===== RECORDS SHOWN =====
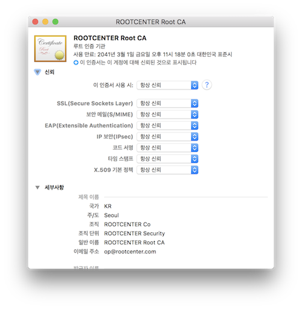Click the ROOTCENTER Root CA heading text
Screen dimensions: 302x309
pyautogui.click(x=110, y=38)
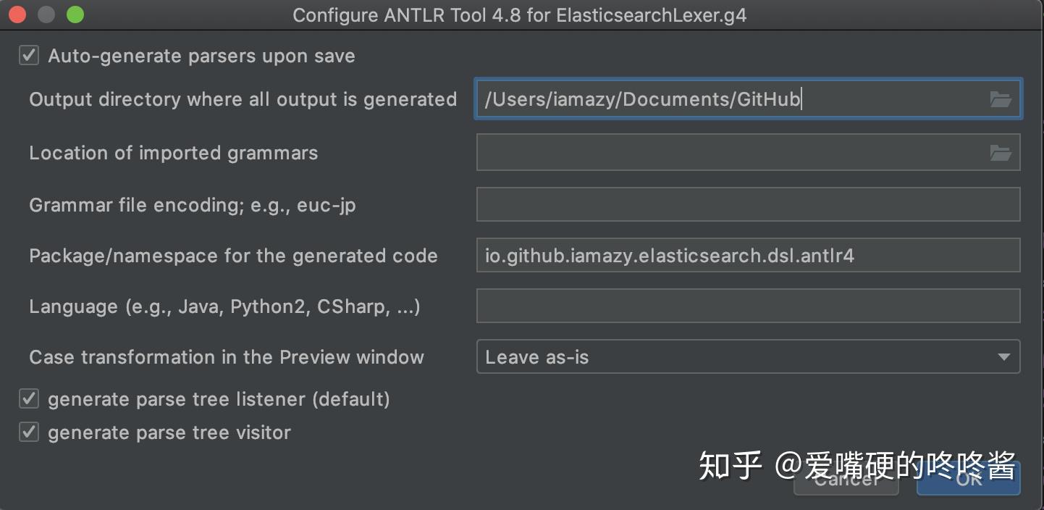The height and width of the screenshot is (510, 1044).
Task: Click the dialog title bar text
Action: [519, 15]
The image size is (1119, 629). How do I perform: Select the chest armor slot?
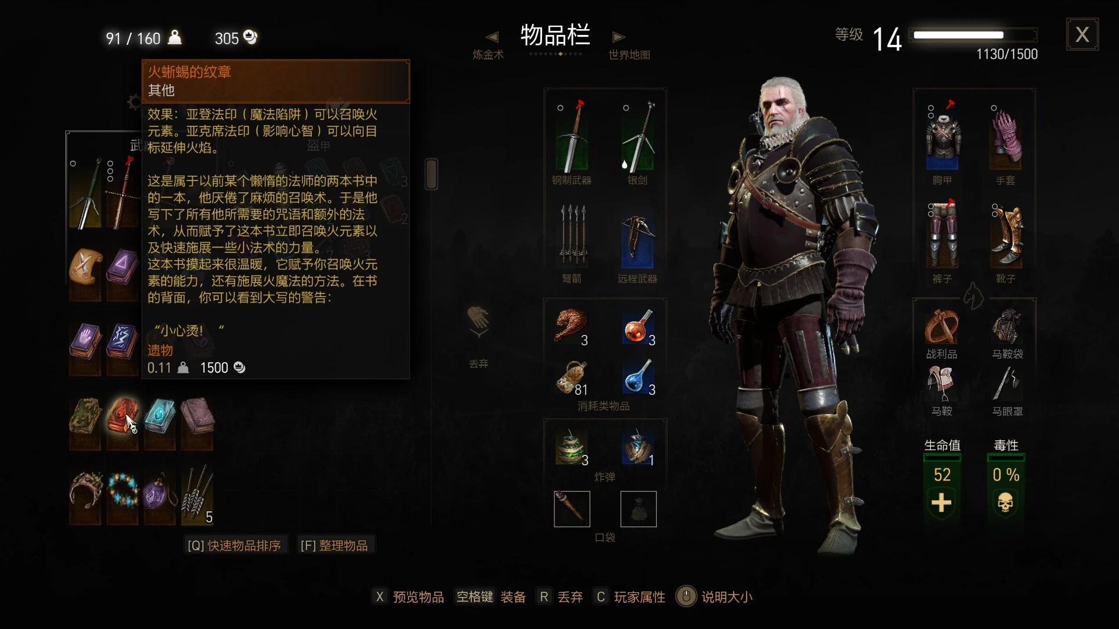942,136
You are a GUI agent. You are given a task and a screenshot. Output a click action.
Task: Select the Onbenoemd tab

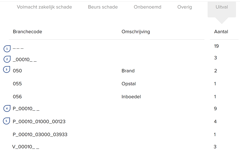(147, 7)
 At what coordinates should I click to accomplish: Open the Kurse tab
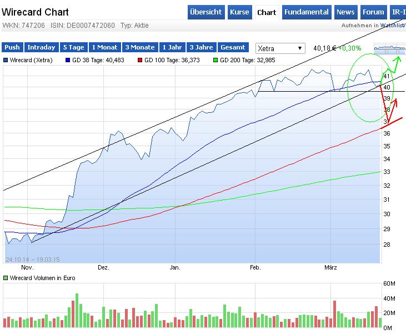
=====
===== RECORDS SHOWN =====
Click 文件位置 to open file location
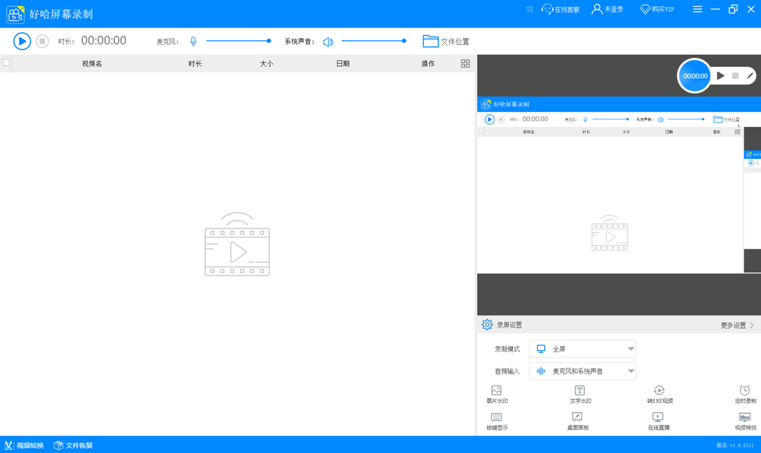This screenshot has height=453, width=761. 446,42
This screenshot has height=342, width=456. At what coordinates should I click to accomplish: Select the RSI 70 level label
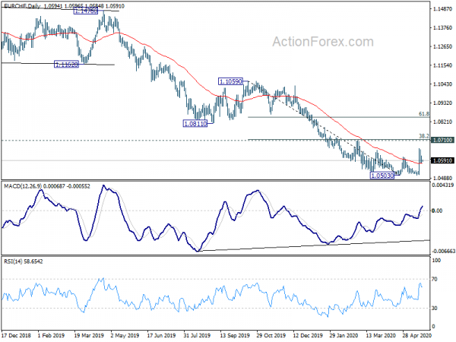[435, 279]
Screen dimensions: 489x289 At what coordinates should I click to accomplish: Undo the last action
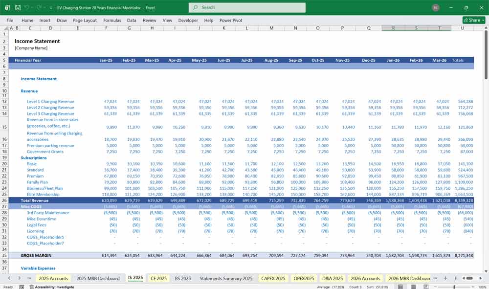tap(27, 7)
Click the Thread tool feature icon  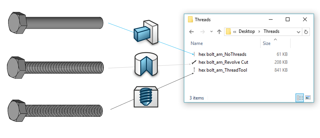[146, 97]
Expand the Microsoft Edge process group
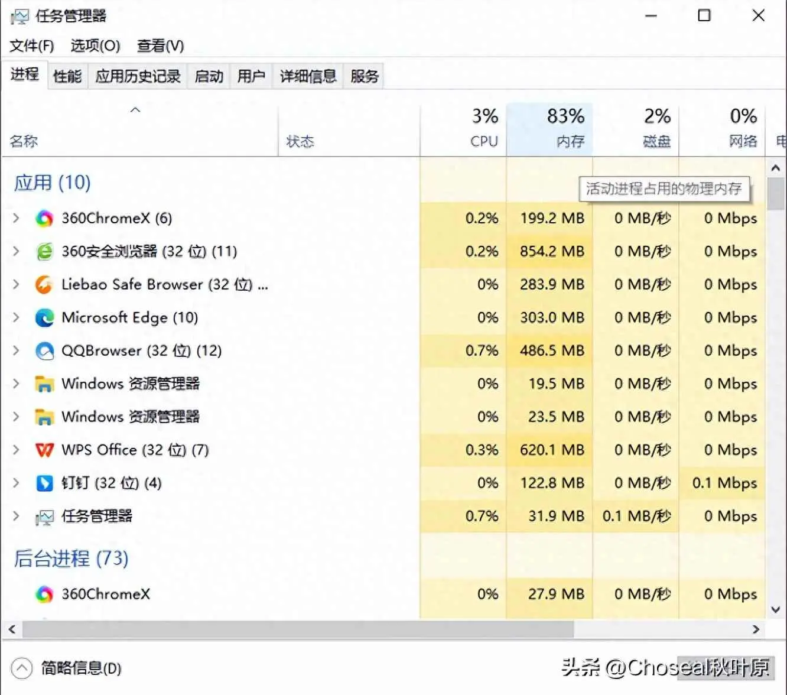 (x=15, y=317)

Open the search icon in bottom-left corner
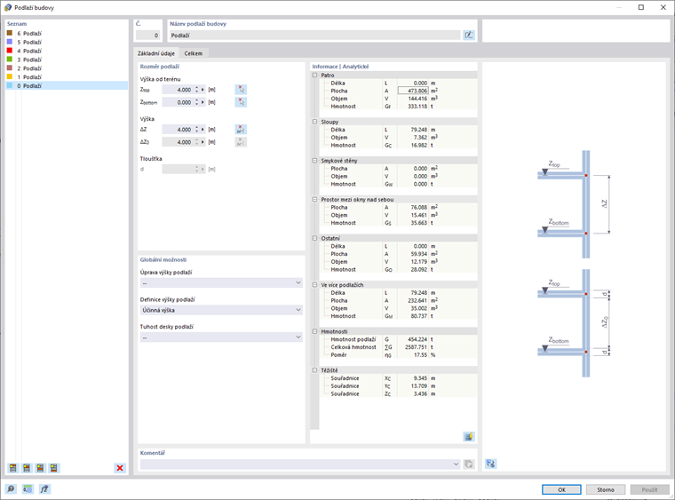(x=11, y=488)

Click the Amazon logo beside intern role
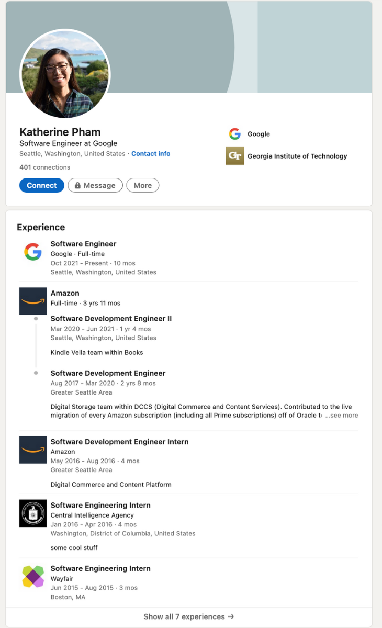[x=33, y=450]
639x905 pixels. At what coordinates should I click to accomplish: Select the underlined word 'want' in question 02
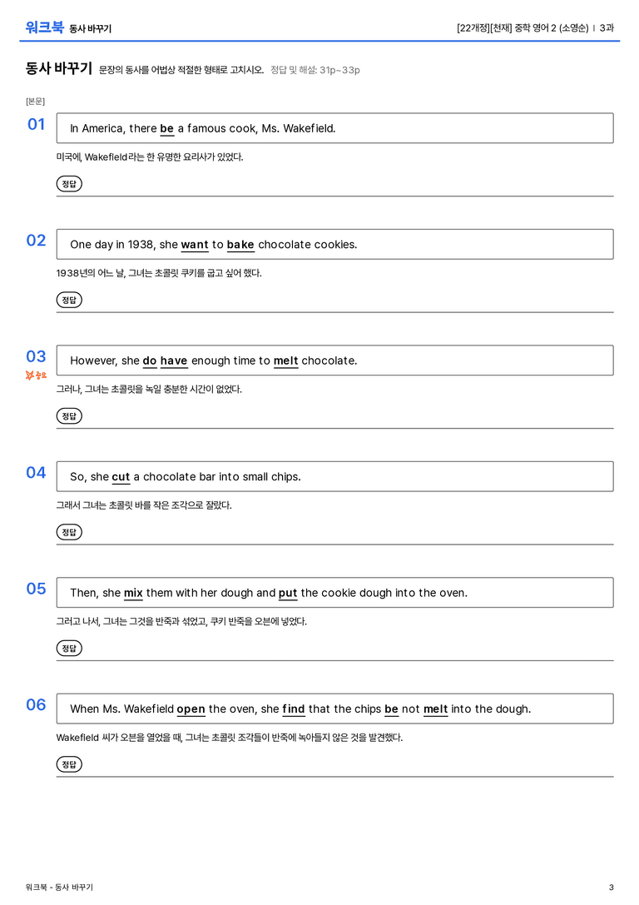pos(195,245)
=====
▸ **TASK DETAILS**: Please return the data above exactly as it stands from the line with "You are a GUI" to the line with "At what coordinates should I click to accomplish: Open", keeping both of those lines but none of the pictures.

▸ **RESPONSE TO THIS TASK**:
You are a GUI agent. You are given a task and a screenshot. Output a click action.
Task: Select the Onbenoemd tab

(147, 7)
 At what coordinates should I click to accomplish: Open the Kurse tab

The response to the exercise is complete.